You can start saving time before you even pick up your pencil by practicing arithmetic. Limiting the time it takes to do simple equations means you can spend more time on the problems. Be sure to review exponent rules and brush up on decimals with fractions. And don’t forget about higher powers!

Tip 3: Use alternative strategies to find solutions

If you can’t solve a problem with simple math, try using an alternative path to the solution. There’s usually an easier way to solve quant problems –the GRE is designed to test for efficient problem-solving. Sometimes, straightforward logic or plugging in numbers will solve a problem faster. Keep in mind that a traditional approach might not be necessary for every problem.

Tip 4: Analyze each sentence step by step

During the GRE preparation process, learn how to simplify each question. Some problems might seem daunting, but they can be broken into smaller steps that you can solve one-by-one. Trying to solve the whole problem at once can lead test takers to answer the wrong question. The more you break down the problem, the easier it will become. Don’t worry–you’ll actually save time by (re-)reading the questions.

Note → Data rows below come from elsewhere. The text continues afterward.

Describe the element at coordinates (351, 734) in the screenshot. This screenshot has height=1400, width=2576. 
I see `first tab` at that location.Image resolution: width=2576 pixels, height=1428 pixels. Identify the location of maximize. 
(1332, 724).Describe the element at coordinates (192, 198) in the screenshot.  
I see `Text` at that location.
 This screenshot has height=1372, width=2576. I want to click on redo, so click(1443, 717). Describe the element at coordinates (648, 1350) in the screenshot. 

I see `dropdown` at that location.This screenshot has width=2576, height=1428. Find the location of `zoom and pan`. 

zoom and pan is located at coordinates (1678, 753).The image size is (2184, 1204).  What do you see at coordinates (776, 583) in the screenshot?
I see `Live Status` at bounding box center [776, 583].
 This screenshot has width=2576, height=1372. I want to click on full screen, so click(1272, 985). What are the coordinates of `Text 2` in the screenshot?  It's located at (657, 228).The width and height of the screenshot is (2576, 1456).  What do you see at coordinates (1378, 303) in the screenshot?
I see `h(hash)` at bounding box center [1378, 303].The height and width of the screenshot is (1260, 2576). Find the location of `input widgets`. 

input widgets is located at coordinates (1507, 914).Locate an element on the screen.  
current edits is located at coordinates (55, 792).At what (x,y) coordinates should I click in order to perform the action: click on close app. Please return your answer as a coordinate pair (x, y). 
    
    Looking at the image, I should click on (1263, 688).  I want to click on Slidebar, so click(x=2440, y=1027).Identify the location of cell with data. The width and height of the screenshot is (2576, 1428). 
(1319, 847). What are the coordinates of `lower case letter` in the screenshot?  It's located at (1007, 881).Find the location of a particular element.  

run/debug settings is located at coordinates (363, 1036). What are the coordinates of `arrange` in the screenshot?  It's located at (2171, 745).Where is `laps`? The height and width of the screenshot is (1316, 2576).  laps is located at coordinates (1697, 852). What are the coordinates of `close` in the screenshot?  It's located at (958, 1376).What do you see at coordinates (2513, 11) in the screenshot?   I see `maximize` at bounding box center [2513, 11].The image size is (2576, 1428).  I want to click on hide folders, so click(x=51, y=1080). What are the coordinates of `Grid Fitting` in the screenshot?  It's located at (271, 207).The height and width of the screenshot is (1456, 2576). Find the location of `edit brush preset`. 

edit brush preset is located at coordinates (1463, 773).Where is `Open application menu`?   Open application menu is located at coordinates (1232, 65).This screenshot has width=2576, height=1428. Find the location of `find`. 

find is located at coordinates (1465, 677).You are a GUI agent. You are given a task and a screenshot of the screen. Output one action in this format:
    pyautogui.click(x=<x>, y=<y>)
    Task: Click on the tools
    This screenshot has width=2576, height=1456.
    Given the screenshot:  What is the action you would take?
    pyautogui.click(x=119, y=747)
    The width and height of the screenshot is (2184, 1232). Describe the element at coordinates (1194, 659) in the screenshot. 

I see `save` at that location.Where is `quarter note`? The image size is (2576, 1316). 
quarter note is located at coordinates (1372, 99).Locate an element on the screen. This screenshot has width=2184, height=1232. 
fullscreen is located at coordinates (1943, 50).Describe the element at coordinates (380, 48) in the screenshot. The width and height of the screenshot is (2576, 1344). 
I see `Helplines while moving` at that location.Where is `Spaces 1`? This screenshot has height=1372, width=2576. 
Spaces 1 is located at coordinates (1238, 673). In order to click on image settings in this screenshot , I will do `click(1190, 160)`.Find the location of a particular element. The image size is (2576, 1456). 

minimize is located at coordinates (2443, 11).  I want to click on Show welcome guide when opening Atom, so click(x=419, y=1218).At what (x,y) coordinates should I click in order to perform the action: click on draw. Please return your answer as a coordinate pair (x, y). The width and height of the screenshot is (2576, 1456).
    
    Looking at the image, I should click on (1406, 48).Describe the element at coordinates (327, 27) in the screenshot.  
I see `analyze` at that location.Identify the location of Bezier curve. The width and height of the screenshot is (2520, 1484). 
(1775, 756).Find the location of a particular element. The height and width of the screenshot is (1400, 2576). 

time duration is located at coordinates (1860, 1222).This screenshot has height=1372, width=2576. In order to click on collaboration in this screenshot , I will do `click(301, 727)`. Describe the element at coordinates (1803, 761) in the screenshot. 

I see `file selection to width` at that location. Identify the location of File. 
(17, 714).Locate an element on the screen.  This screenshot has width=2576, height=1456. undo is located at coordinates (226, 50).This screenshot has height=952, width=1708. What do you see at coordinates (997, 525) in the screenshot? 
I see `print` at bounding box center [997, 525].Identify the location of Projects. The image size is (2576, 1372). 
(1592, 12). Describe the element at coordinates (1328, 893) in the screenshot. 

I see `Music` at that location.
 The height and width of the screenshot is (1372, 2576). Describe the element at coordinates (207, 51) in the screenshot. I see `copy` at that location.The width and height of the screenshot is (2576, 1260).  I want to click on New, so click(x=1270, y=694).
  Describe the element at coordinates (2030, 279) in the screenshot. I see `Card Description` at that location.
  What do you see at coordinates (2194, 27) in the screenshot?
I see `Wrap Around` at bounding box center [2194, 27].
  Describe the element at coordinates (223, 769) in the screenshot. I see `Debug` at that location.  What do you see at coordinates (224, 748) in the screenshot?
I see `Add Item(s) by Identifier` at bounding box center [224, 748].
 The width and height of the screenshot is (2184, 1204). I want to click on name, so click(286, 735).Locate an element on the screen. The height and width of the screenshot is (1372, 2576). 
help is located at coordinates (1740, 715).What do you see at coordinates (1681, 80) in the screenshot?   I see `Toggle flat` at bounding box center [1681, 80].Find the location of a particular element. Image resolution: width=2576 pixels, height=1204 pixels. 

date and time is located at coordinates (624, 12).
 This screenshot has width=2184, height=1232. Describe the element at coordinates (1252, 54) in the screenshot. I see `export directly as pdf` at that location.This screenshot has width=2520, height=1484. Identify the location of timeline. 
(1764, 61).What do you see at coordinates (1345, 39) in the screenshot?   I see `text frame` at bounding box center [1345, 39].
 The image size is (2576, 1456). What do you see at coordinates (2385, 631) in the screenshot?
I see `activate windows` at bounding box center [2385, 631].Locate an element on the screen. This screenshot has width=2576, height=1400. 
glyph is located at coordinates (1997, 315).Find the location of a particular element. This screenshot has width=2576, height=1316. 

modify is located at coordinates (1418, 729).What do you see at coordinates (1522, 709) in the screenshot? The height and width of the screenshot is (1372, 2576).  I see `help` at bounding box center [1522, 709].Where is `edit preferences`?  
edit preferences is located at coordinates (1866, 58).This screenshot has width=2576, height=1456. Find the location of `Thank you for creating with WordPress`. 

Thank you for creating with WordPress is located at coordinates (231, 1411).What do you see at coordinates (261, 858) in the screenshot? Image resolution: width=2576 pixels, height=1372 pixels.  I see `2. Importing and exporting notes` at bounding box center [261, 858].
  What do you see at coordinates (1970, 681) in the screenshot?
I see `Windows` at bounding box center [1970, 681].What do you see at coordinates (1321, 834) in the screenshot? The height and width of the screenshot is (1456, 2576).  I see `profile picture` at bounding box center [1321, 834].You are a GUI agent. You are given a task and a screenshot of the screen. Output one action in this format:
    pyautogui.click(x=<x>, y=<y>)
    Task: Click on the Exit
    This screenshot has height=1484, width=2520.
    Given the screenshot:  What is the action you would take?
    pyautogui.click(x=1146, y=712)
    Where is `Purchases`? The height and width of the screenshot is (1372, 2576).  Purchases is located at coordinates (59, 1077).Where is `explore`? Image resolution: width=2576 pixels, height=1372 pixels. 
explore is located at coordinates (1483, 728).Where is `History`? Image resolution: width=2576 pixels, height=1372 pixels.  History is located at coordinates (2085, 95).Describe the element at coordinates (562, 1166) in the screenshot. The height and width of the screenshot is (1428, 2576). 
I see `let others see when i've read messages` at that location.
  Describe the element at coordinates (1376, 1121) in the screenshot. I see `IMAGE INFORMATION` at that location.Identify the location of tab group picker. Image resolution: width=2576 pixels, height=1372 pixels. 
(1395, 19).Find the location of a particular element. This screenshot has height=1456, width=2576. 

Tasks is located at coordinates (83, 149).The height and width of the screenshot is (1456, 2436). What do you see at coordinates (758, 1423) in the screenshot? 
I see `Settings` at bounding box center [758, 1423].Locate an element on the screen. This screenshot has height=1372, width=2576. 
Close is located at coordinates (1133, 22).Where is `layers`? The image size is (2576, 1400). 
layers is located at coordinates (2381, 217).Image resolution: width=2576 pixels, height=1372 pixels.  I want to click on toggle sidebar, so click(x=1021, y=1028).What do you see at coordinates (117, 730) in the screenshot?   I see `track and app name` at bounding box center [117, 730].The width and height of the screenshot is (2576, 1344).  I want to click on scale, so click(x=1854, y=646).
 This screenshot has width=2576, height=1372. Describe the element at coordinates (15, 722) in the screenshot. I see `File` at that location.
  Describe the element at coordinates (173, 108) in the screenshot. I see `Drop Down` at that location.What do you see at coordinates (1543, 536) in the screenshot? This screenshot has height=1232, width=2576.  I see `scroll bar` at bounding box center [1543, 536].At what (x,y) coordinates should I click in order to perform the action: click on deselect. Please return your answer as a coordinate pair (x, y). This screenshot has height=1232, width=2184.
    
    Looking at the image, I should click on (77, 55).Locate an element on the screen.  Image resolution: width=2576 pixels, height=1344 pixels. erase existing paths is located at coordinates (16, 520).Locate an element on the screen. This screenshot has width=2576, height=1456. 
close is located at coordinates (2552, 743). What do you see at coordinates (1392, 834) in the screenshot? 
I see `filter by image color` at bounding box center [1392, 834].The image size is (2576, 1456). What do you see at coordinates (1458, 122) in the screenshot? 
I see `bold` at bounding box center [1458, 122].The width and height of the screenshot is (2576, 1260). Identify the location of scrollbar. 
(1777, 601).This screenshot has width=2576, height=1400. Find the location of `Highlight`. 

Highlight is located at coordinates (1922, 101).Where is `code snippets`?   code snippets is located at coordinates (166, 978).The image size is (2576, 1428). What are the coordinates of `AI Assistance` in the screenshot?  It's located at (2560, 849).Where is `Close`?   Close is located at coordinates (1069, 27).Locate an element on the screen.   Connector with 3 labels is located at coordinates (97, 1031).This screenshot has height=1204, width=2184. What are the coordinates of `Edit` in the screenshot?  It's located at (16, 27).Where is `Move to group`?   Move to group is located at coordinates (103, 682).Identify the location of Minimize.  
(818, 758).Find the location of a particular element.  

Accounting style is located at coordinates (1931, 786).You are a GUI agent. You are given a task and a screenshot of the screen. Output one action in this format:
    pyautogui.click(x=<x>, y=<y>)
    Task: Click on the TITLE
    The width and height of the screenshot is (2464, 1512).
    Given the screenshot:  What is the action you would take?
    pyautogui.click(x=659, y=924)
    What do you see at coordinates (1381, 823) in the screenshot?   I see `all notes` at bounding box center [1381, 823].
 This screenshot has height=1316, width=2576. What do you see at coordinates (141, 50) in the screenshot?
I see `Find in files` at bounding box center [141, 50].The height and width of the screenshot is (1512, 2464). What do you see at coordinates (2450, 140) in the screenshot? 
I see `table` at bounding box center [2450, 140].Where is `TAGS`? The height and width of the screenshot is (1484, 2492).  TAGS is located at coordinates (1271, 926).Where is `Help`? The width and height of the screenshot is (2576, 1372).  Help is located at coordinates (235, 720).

Tip 5: Scratch paper is a mustAlthough scratch paper may seem unnecessary for quant problems, it can help you keep track of calculations and clarify your thought process. It might take a little extra time, but ultimately, avoidable mistakes are even more time-consuming.

Tip 6: Plug in the answer choices 

Another way to save time with alternative solution paths is to start by reading all of the answer choices and plugging them into the problem. If you don’t know which answer choices to start with, start from the middle.

Bonus tip

The most important tip of all is practice, practice, and practice! There are many different ways to prepare: memorizing rules and formulas, watching GRE problem-solving videos (don’t forget to check out our YouTube channel), and enrolling in professional GRE courses.